#### [Teks Halaman]

►

1. Siswa dikelompokkan ke dalam 4 anggota tim.
2. Tiap orang dalam tim diberi bagian materi yang berbeda.
3. Tiap orang dalam tim diberi bagian materi yang ditugaskan.
4. Anggota dari tim yang berbeda yang telah mempelajari bagian/sub bab yang sama bertemu dalam kelompok baru (kelompok ahli) untuk mendiskusikan sub bab mereka.
5. Setelah selesai diskusi sebagai tim ahli tiap anggota kembali ke kelompok asal dan bergantian mengajar teman satu tim mereka tentang sub bab yang mereka kuasai dan tiap anggota lainnya mendengarkan dengan sungguh-sungguh.
6. Tiap tim ahli mempresentasikan hasil diskusi.
7. Guru memberi evaluasi.
3. Model Pembelajaran Problem Based Introduction (PBI)
Problem based introduction adalah model pembelajaran yang berlandaskan paham konstruktivistik yang mengakomodasi keterlibatan siswa dalam belajar dan pemecahan masalah otentik. Adapun langkah-langkahnya adalah sebagai berikut.
1. Guru menjelaskan kompetensi yang ingin dicapai dan menyebutkan sarana atau alat pendukung yang dibutuhkan. Memotivasi siswa untuk terlibat dalam aktivitas pemecahan masalah yang dipilih.
2. Guru membantu siswa mendefinisikan dan mengorganisasikan tugas belajar yang berhubungan dengan masalah tersebut (menetapkan topik, tugas, jadwal, dan lain-lain.)
3. Guru mendorong siswa untuk mengumpulkan informasi yang sesuai, eksperimen untuk mendapatkan penjelasan dan pemecahan masalah, pengumpulan data, hipotesis, pemecahan masalah.
4. Guru membantu siswa dalam merencanakan menyiapkan karya yang sesuai seperti laporan dan membantu mereka berbagi tugas dengan temannya.
5. Guru membantu siswa untuk melakukan refleksi atau evaluasi terhadap eksperimen mereka dan proses-proses yang mereka gunakan.
4. Model Pembelajaran Artikulasi
Model pembelajaran artikulasi adalah proses pesan berantai, artinya apa yang telah diberikan guru, seorang siswa wajib meneruskan
menjelaskannya pada siswa lain (pasangan kelompoknya). Pada model ini
siswa dituntut untuk bisa berperan sebagai penerima pesan sekaligus berperan sebagai penyimpan pesan. Adapun langkah-langkahnya adalah sebagai berikut.
1. Guru menyampaikan kompetensi yang ingin dicapai.
2. Guru menyajikan materi sebagaimana biasa.
3. Untuk mengetahui daya serap siswa, bentuklah kelompok berpasangan dua orang.
4. Menugaskan salah satu siswa dari pasangan itu menceritakan materi yang baru diterima dari guru dan pasangannya mendengar sambil membuat catatan-catatan kecil, kemudian berganti peran. Begitu juga kelompok lainnya.

◄

#### [Data Tersimpan]
►

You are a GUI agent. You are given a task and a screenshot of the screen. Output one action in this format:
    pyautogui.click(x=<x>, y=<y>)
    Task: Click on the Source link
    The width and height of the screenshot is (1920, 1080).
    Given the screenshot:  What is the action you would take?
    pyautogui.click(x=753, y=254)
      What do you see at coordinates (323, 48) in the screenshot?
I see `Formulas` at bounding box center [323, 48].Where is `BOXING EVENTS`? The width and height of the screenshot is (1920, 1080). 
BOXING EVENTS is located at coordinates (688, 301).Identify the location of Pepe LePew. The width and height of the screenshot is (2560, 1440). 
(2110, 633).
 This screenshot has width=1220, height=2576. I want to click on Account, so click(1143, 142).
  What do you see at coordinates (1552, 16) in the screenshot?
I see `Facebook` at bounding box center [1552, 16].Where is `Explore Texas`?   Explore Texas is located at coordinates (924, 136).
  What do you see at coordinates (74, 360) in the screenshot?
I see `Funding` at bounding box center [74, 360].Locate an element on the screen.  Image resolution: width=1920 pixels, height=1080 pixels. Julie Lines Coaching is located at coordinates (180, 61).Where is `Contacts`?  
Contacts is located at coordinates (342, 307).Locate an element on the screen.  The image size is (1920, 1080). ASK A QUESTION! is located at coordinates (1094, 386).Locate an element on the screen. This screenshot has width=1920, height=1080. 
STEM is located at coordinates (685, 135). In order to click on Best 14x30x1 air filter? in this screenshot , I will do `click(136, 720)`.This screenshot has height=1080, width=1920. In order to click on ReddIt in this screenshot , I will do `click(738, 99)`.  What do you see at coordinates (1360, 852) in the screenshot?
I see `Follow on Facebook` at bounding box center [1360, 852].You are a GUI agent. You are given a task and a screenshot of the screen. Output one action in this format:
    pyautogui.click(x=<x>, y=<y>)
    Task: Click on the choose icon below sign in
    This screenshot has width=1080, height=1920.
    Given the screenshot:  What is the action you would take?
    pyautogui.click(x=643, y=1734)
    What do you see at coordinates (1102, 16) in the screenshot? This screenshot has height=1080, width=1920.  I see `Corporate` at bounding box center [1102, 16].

◄

#### [Tugas yang Dikerjakan]
**a)** Menurut teks halaman, model Problem Based Introduction berlandaskan paham apa?
**b)** Cetak bagian teks halaman di antara "2. Guru membantu" dan "hipotesis, pemecahan masalah.", termasuk kedua batas tersebut.

#### [Jawaban Tiap Tugas]
**a)** Model itu berlandaskan paham konstruktivistik.

**b)**
2. Guru membantu siswa mendefinisikan dan mengorganisasikan tugas belajar yang berhubungan dengan masalah tersebut (menetapkan topik, tugas, jadwal, dan lain-lain.)
3. Guru mendorong siswa untuk mengumpulkan informasi yang sesuai, eksperimen untuk mendapatkan penjelasan dan pemecahan masalah, pengumpulan data, hipotesis, pemecahan masalah.